In the later period, as Wiggins observes, dramatic verse became more irregular, as dramatists introduced more speech rhythms—but at least the compositors could tell verse from prose.

Wiggins devotes four sections to recording “data about the play’s requirements as a theatrical artefact,” with characteristic clarity and economy of detail. He then turns to the category “Historical,” which records “Early Stage History” (xxxvii-xxxviii). The final section of the Introduction, labelled “Arrangement,” discusses the various problems associated with establishing a chronology. The Catalogue arranges entries chronologically year by year, “and as far as possible in chronological order within each year,” not by any means an easy matter, as Wiggins acknowledges.

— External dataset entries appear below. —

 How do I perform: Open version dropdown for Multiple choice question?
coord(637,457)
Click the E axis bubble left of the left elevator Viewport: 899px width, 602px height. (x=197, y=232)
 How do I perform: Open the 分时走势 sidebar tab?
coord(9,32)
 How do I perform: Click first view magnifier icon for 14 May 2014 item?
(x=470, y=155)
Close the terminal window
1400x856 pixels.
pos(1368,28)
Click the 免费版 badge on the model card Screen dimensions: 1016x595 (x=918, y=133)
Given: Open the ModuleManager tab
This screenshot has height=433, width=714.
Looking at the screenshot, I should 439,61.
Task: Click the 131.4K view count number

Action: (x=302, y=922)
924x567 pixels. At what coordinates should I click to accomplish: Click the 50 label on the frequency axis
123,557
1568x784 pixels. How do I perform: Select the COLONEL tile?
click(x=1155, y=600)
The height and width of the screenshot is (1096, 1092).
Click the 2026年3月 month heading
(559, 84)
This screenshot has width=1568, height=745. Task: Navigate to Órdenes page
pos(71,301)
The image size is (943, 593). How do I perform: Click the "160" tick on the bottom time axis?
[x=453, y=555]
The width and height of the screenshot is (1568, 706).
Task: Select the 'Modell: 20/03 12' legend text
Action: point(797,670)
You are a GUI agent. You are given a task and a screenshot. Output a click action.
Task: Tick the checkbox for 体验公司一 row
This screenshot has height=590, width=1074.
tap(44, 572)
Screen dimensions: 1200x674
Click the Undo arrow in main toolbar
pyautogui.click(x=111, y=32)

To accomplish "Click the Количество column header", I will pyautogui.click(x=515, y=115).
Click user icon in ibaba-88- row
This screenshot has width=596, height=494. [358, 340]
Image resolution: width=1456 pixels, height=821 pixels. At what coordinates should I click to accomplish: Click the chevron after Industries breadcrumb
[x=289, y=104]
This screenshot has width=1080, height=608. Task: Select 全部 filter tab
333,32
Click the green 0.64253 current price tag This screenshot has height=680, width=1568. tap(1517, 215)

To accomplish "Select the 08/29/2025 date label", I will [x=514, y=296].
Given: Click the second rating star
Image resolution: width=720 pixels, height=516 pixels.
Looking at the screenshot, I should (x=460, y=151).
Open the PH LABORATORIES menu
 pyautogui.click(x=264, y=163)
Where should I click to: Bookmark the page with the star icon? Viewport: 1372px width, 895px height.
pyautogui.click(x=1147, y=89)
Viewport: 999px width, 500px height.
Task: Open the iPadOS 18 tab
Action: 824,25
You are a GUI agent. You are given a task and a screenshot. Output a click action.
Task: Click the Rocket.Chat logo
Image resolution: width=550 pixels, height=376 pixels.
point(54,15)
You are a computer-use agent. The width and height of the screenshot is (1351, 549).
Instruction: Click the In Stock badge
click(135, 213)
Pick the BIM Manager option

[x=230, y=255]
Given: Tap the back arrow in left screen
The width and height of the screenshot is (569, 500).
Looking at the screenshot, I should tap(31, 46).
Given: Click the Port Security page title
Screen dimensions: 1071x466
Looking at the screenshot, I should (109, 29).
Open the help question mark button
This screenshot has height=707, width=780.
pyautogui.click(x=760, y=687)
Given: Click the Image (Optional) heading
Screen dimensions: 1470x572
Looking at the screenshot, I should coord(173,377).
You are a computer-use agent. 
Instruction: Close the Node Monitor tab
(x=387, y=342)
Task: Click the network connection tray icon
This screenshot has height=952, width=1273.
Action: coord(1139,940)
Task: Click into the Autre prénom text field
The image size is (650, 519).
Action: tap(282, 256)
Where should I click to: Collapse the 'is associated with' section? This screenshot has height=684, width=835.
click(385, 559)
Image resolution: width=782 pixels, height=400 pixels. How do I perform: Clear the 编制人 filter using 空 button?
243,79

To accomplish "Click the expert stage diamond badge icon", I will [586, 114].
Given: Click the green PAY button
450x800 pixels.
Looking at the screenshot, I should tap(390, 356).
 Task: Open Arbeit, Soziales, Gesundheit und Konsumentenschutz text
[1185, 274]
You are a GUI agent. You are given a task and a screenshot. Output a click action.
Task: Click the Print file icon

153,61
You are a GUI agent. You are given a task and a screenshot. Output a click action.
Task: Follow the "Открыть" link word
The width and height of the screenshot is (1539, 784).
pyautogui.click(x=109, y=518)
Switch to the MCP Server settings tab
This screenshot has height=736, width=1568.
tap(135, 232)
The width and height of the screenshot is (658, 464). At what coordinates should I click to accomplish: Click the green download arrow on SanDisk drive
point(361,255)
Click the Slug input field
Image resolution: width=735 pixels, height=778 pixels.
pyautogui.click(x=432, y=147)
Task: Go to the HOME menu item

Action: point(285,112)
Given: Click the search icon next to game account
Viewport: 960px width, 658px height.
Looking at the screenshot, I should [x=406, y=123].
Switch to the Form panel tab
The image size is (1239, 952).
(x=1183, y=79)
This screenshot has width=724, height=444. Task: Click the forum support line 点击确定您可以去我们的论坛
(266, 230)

Dramatic chronology is an art of polar extremes. In some cases we know the very day on which the author finished writing a play, or when Philip Henslowe paid him (albeit not necessarily promptly) the final instalment of his fee, or when the Master of the Revels licensed the text for performance; we also often know the date of the first performance, and occasionally even the hour. But the dates of other plays are approximations, the product of judgements which seek to take account of whatever evidence is available and sometimes to reconcile its contradictory indications; the Catalogue uses the phrase “best guess” to emphasize the porous nature of such assessments. Each entry’s dating information will make it obvious what level of precision is achievable for the play concerned. (xxxix-xi)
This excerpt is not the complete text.